*Data extract*.
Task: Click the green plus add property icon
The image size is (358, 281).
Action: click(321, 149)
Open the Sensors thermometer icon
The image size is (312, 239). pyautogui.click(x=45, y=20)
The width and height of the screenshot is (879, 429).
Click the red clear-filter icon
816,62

...

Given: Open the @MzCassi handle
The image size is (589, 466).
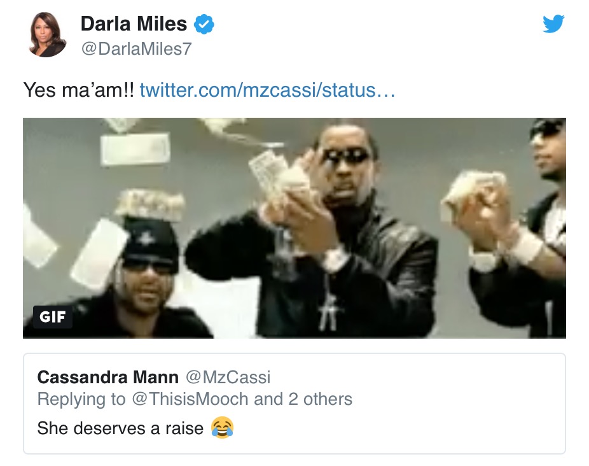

---

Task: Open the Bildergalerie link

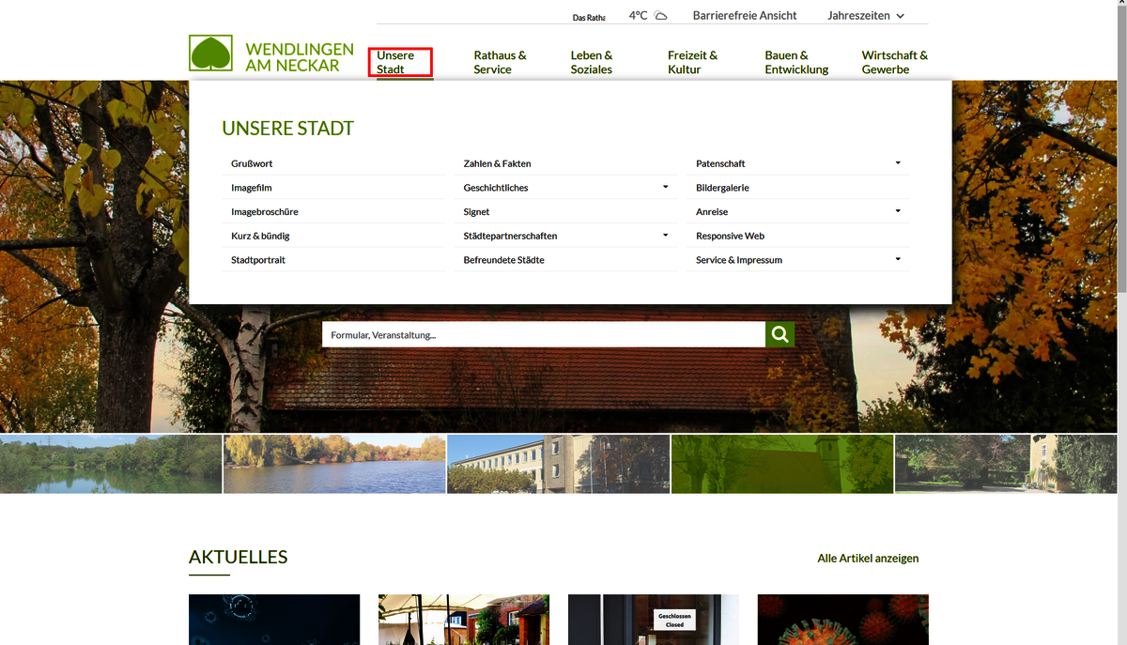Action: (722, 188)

*How to complete this task*.
When you reach the line holding "Given: Open the @MzCassi handle" in the records above, begin reproducing exactly, stop after the line holding "The image size is (589, 466).", and output nothing else.

*Exercise result*.
Given: Open the @MzCassi handle
The image size is (589, 466).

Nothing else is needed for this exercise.